Fitz Goes Ginsu on Scooter's Witness
Or, maybe it's Veg-o-Matic. In either event, in Court yesterday, Fitz personally sliced, diced, and made perfect julienne fries from Scooter's proposed memory expert.
"With withering and methodical dispatch, White House nemesis and prosecutor Patrick J. Fitzgerald yesterday sliced up the first person called to the stand on behalf of the vice president's former chief of staff."If I. Lewis "Scooter" Libby was not afraid of the special counsel before, the former Cheney aide, who will face Fitzgerald in a trial beginning Jan. 11, had ample reason to start quaking after yesterday's Ginsu-like legal performance.
As a one-time bulk consumer of late-night low-budget TV ads, I opine, with some certainty, that the WaPo got it partly wrong.
I think Fitz went Veg-o-Matic ™ more than he went Ginsu ™.
The Ginsu knife cuts through anything. Those ads were highlighted by the product demonstrator hacking up beer cans or shoes and then slicing tomatoes with sushi-chef precision, using the same Ginsu. On the other hand, the Veg-o-matic, really the granddaddy of these ads, was known for the catch line "it slices, it dices". Those more acquainted with the Veg-o-matic will recall it also made perfect julienne fries.... Or maybe it was the Mince-o-matic [broadband video of commercial] or a Minute Chef [another video].
More importantly, though, is the contention implicit in the article that Loftus' testimony will not "help the jury determine a fact in issue." That quoted phrase is the critical component, really the test, the judge will have to apply when he decides whether to allow the proposed witness to testify as an expert.
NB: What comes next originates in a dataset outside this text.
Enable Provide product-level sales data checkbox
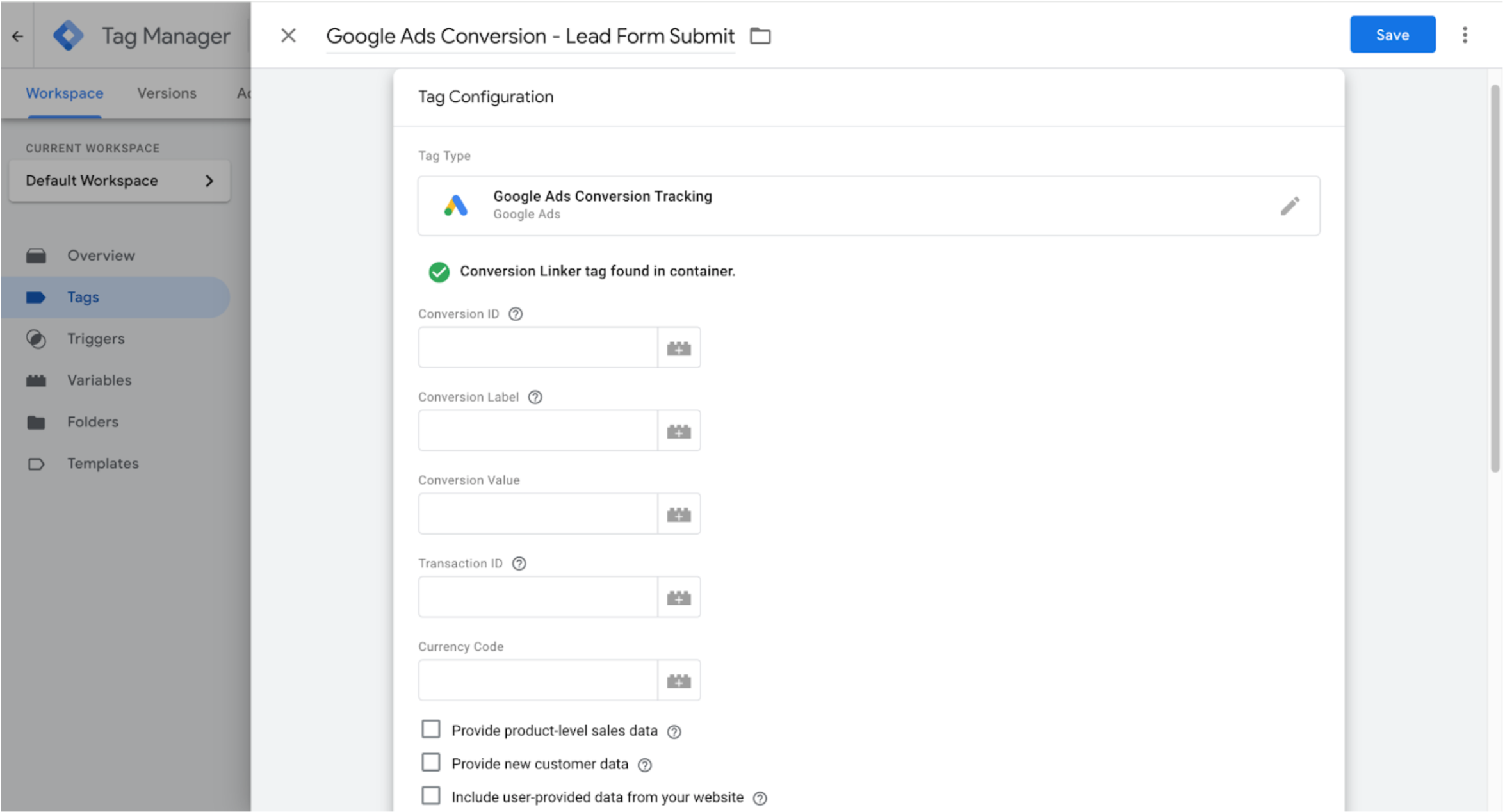This screenshot has width=1505, height=812. pos(431,729)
This is the standard which separates so-called "junk science" from admissible expert testimony. From the looks of the article - I haven't seen a transcript anywhere, yet - I'd say Fitz did a number on Loftus and may have won this battle. It's hard to do, but can be done. This, the kicker at the end of the article, shows why I think Fitz kept her out:
There were several moments when Loftus was completely caught off guard by Fitzgerald, creating some very awkward silences in the courtroom.One of those moments came when Loftus insisted that she had never met Fitzgerald. He then reminded her that he had cross-examined her before, when she was an expert defense witness and he was a prosecutor in the U.S. attorney's office in New York.
That's almost as good as getting the witness in the position of having to answer "which time were you lying, then or now?"
Good memory, perfesser. Nice job, Fitz.